Regarding tauopathy, analyzing both isolated microglia and brain tissue from Tg mice expressing mutated human MAPT, Rexach et al. [390] identified what they called microglial neurodegeneration-associated modules (MNMs), which overlapped with DAM microglia. In this same study, based on transcriptional network analysis of samples from mouse models and human patients of tauopathies (AD, FTD, PSP), these authors proposed the existence of microglial transitions along the AD course: initially, tau pathology triggers a proinflammatory response that is followed by an early immune suppression driven by type-1 IFN pathway, which in turn potentiates disease progression. Finally, IFN-II promotion of viral-clearance mechanisms leads to a chronic inflammation, associated to neurodegeneration. More recently, scRNAseq of microglia isolated from three different mouse models of neurodegenerative disorders (rTg4510, APP^{NL-G-G/NL-G-F} and SOD1^G93A) evidenced that they all shared the upregulation of DAM genes. Importantly, the reduction of homeostatic genes (P2ry12, Sall1, and Tmem119) was mainly found in the tauopathy and motor neuron disease models, correlating with the extent of neuronal death [237].

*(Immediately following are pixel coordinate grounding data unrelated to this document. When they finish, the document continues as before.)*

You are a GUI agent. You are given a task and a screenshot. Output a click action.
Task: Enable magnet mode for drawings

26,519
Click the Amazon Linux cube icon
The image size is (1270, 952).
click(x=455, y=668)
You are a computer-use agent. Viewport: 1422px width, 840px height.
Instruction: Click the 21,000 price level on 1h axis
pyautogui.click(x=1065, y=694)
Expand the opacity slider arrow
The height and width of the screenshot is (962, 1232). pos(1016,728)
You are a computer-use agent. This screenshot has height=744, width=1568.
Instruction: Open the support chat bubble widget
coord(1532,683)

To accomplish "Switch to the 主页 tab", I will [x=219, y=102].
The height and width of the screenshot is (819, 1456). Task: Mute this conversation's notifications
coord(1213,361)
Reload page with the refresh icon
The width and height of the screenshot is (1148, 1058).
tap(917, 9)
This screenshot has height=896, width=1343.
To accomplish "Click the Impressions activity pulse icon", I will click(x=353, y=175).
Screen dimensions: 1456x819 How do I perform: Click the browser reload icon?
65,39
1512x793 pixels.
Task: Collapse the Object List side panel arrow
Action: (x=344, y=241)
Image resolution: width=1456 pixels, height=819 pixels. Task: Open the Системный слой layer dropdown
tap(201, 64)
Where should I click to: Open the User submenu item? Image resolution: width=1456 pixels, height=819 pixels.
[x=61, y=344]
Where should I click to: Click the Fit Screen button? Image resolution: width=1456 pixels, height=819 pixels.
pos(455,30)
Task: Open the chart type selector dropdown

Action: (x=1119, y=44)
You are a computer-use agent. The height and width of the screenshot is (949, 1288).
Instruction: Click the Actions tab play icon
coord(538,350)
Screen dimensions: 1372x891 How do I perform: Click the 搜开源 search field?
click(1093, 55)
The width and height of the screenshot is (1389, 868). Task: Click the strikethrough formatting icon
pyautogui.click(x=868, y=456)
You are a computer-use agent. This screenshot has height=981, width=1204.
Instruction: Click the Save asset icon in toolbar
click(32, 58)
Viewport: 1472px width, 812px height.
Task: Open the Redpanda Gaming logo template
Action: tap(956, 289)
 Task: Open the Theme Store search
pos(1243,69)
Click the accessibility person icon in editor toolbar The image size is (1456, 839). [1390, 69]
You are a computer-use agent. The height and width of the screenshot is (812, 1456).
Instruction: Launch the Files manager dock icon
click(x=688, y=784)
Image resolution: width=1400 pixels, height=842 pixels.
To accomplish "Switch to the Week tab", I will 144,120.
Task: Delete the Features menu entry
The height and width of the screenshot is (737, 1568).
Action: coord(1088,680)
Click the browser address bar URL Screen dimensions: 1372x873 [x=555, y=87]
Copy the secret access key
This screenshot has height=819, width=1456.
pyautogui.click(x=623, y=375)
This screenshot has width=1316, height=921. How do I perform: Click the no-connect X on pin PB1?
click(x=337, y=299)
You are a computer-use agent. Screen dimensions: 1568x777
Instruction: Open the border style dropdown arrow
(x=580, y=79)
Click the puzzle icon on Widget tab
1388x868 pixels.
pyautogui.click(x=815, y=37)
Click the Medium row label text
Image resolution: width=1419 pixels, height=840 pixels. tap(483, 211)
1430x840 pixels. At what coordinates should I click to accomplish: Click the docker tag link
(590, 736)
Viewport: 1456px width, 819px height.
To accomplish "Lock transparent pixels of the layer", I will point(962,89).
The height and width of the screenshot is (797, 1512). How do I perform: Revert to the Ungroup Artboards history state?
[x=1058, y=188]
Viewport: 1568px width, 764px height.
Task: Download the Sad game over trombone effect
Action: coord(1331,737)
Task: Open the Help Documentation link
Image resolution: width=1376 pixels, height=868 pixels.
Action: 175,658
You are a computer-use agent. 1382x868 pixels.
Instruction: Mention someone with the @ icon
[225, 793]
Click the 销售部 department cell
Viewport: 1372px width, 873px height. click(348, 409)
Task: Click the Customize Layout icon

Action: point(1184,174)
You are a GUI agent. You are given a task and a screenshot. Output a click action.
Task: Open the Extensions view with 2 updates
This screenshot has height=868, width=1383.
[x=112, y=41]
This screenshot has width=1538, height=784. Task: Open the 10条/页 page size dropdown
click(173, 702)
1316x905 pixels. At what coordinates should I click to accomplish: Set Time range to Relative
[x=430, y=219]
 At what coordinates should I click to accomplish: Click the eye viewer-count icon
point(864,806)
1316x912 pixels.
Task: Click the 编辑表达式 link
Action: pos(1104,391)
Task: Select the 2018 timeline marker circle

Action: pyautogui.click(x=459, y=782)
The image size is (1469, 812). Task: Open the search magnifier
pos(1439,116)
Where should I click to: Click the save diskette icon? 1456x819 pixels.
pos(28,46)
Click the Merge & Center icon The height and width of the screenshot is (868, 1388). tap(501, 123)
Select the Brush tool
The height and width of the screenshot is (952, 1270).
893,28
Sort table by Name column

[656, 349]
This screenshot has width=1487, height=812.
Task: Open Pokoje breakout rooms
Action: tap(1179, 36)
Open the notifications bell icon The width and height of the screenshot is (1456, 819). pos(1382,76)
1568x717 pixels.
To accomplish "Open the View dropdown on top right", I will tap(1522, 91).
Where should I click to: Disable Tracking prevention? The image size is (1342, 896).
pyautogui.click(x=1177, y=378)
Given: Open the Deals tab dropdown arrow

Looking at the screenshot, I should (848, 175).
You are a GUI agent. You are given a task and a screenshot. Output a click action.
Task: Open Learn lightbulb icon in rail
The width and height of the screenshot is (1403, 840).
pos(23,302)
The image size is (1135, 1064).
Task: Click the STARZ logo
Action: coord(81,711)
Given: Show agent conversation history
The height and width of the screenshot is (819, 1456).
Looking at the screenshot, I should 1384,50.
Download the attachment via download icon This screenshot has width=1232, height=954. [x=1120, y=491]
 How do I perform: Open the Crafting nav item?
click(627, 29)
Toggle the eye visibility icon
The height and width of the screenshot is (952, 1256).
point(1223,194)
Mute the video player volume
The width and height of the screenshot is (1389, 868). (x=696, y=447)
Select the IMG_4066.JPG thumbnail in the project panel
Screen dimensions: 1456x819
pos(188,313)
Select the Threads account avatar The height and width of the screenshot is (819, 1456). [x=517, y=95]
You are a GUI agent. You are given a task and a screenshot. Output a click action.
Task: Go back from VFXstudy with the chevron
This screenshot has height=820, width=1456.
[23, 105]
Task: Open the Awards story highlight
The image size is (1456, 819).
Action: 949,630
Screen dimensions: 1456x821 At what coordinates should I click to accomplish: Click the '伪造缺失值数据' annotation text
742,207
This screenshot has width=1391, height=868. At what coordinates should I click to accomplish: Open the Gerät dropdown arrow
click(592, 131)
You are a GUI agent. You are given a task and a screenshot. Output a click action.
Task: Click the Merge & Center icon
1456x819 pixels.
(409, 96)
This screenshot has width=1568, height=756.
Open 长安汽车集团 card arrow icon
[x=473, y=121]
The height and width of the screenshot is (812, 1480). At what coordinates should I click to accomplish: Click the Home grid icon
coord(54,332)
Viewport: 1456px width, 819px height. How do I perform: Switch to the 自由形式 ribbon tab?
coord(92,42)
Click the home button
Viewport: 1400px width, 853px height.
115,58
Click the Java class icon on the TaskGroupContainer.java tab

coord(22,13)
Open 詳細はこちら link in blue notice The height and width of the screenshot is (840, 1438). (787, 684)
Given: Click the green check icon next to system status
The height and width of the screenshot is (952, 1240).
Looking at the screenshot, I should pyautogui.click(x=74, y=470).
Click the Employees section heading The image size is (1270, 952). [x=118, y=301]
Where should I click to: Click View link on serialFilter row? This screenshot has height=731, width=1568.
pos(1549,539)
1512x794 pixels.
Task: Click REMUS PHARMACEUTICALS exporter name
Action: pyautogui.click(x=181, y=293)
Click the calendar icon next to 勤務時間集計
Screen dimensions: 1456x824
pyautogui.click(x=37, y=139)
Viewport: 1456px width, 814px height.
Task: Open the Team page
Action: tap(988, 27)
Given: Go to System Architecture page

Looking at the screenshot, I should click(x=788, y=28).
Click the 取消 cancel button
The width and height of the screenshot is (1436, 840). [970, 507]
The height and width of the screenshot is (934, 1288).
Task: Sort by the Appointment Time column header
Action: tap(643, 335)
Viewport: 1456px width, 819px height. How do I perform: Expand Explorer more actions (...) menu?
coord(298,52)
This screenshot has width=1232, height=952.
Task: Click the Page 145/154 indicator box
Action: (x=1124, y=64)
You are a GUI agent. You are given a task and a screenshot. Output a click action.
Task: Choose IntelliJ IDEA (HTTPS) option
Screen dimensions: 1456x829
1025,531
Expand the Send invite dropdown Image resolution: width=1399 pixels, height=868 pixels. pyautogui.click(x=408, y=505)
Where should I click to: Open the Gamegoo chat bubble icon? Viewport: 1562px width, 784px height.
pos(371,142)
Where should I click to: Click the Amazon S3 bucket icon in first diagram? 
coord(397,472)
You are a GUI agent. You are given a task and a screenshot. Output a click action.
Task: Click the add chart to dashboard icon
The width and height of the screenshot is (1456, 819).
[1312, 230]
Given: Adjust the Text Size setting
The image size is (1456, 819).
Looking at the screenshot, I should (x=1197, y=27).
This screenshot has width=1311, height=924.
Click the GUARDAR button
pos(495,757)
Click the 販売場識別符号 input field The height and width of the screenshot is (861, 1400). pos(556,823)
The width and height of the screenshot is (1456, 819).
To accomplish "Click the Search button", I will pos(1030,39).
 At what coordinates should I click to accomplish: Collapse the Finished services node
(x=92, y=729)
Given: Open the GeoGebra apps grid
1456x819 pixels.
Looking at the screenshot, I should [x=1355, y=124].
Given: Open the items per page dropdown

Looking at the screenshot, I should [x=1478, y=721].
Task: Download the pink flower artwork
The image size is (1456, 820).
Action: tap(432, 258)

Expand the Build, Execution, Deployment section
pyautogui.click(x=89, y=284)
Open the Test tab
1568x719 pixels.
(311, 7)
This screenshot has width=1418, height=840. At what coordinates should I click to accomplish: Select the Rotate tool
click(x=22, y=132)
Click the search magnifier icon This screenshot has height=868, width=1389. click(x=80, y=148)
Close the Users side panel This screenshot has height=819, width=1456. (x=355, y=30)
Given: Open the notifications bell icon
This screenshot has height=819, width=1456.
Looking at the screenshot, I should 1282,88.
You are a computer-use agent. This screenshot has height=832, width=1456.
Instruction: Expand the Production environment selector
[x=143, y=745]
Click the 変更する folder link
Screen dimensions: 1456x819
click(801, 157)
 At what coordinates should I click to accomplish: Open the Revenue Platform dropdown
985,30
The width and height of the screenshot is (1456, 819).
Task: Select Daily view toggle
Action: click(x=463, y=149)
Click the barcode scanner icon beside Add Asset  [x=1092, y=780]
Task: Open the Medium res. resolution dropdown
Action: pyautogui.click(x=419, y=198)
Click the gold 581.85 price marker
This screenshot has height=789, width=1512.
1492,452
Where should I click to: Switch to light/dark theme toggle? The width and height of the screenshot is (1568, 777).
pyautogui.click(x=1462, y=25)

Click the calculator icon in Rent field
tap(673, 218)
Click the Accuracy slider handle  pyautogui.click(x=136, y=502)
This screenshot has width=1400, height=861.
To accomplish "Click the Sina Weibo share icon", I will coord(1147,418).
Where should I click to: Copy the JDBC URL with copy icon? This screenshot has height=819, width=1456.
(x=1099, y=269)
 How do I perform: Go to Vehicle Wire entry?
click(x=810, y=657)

Finally, quantitative proteomic is turning out to be another critical tool to perform wide-range comparative expression studies between animal models, and between mouse and human samples as well. In this regard, Kim et al. [391] developed a new triple Tg mouse model, ADLP^APT, bearing six human mutations in APP, PS1 and MAPT genes. Next, they screened and compared the hippocampal proteomes from ADLP^APT mice, the monogenic littermates and WT mice. They found that differentially expressed proteins (DEP) were involved in immune system and neuronal functions, and also created a protein–protein interaction map, pointing out which pathways might play interconnected or independent roles. Importantly, their database overlapped with 92% of DEP identified in human brain samples. Comparatively, “-omics” has been less addressed in tauopathy murine models, and are mainly based in FTD mice [392]. Indeed, the scientific community is taking advantage of these technologies to more quickly identify the strengths and weaknesses of animal models at mimicking AD pathology, discover novel biomarkers and detect alternative therapeutical targets.

9. Concluding Remarks

From the very beginning, the research with FAD-based transgenic mouse models of AD provided relevant mechanistic information to understand the basic processes underlying this type of dementia: Aβ deposition, tau pathology, synaptic damage, neuronal loss and neuroinflammation. Nevertheless, the etiology of the more prevalent sporadic AD form still remains uncertain. The tremendous complexity of this disease has become more evident with the discovery of genetic polymorphisms and comorbidities that participate, one way or another, in the onset and pathological progression. All in all, these initial results opened new horizons, leading to methodological and paradigmatic shifts so the current investigation lines can move forward using more accurate sAD models with increased translational potential. Indeed, tremendous and additional efforts are still to be made on the road to a personalized medicine, which will be based on the discovery of promising therapeutical targets able to slow the pace of this devastating disease.